The Euler characteristic (triangulations 2)

I want to talk about some things I saw when I was looking at triangulations. This also continues my reading in Bloch.

The major thing I saw was the Euler characteristic. We usually define it for polyhedra, as the alternating sum / difference of the number of vertices, edges, and faces (0-, 1- and 2- simplices)…

\chi = V - E + F

Then we would define it for a surface by taking the Euler characteristic of any polyhedron which is homeomorphic to that surface.

For that to be well-defined, of course, requires that all polyhedra which are homeomorphic to a surface S have the same Euler characteristic (as they do).

By the same token, we could define the Euler characteristic of a surface from any triangulation of the surface, after we show that all triangulations of a surface have the same Euler characteristic. Oh, and we’d better actually prove that every topological surface (every topological 2-manifold) can be triangulated.

Yes, they can be. Not true for topological 4-manifolds, and I think it’s still wide open for higher dimensions. In contrast, I believe that every differentiable n-manifold supports a unique piecewise linear (PL) structure (which is the generalization, they tell me, of triangulations).

Details.

So we have the Euler characteristic in one hand. With the other hand, let’s grab the classification theorem. One form said that every compact connected surface is a connected sum of tori T or of projective planes P:

gT, g = 0,1,2,3…

or

gP, g = 1,2,3,…

(where the sphere is 0T, the “torus” with no holes; 2T = T#T, etc., and the integer g is called the genus of the surface.)

Is there any chance we can easily compute the Euler characteristic of the connected sum A#B from the Euler characteristics of A and B? If we could, then we could compute the Euler characteristic of nT and nP, hence of all connected compact surfaces.

Of course we can, and here’s the equation:

\chi \left( A \#B \right) = \chi \left( A \right) + \chi \left( B \right) - 2

Oh, now go get the Euler characteristics of triangulations of the sphere, torus, and projective plane.

Ok, we can do that.

But it would be simpler to get the Euler characteristic from the polygonal disks from which we constructed the basic surfaces. We would have to know that counting the v, e, f (after identifications) of the polygonal disk gives us the same answer, but it does.
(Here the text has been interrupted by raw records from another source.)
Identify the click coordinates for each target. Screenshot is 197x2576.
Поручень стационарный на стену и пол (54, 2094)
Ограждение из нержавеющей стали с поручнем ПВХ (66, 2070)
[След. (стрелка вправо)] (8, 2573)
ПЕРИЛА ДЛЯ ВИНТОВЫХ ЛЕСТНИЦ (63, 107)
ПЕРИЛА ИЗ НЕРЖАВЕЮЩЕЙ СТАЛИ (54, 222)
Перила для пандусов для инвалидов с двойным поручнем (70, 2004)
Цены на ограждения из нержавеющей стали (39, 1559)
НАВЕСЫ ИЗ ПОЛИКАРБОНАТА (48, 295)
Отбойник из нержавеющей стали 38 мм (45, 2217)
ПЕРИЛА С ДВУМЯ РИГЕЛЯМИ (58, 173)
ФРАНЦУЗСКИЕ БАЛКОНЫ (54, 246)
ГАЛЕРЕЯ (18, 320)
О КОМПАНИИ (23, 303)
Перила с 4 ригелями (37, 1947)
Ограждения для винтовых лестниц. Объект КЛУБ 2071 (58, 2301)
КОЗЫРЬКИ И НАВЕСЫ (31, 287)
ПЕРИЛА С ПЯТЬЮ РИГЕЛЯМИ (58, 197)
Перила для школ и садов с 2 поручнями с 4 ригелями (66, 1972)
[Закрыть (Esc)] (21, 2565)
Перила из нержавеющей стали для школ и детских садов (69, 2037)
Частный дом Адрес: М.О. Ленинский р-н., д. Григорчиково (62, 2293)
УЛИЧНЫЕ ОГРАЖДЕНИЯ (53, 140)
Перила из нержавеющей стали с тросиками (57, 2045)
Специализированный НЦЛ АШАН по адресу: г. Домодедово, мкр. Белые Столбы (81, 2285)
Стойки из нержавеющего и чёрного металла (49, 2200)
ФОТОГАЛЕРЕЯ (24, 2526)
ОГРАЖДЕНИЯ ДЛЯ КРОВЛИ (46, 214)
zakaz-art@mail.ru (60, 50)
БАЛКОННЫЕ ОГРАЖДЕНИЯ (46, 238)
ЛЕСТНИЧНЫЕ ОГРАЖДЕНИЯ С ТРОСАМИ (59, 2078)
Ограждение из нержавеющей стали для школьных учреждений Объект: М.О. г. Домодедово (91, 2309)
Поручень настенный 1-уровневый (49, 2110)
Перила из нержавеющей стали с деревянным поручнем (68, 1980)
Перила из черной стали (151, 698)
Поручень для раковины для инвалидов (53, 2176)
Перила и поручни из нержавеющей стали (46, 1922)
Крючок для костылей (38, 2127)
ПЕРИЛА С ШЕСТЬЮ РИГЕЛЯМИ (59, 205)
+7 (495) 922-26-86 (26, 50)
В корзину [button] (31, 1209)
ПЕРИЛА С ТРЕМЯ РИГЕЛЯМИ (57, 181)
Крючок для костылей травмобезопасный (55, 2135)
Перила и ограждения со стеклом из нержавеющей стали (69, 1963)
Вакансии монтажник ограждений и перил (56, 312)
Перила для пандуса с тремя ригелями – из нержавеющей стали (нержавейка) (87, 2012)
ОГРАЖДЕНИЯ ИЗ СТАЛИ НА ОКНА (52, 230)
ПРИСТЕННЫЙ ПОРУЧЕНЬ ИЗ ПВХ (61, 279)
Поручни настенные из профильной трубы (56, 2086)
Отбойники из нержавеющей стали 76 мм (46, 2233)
Yes, having specifically studied Bloch because he distinguished topological surfaces from simplicial surfaces, I am now effectively going to compute the Euler characteristics of topological surfaces instead of simplicial surfaces.

I never said I didn’t want to mix it all together; I just wanted to see the separate ingredients that went into the stew.

In principal we only need 3 surfaces: sphere, torus, and projective plane. Nevertheless, since the Klein bottle has an equally simple polygonal disk, I’ll show it too. One set of representations is


Edges which are to be identified (“glued”) have the same symbol; an arrow shows the directions which are used. Points which are to be identified have the same color. I considered using colors for the edges, but we can actually do algebra with the symbols: the sphere can be called a\ b\ b^{-1}\ a^{-1}\ , the torus a\ b\ a^{-1}\ b^{-1}\ , etc.) If it helps, the colors of the vertices are a consequence of the identifications of the edges.

From them, we compute that the Euler characteristics are

Note that the largest Euler characteristic is 2, and it corresponds to a sphere. Note that all four are non-negative. Note that an Euler characteristic of 1 corresponds to the (non-orientable) projective plane. Then for Euler characteristic of 0, we have two surfaces, one orientable, one not.

Then we compute that the Euler characteristic of gT is 2 – 2g, i.e. the set of even numbers less than or equal to 2. And the Euler characteristic of gP is 2 – g, i.e. the set of integers less than or equal to 1. (Maybe I should restrict g > 0 for nP, but I’m not sure it’s worth worrying about.) So if we have an odd negative Euler characteristic, the surface is unique and non-orientable; if the Euler characteristic is even and negative, there are two surfaces, one orientable, one not.

Note that all the new surfaces we construct have Euler characteristic less than zero.

Note that the connected sum of a sphere and any surface A has the same Euler characteristic as A. in fact, the connected sum is homeomorphic to A; gluing spheres to surfaces does not change them.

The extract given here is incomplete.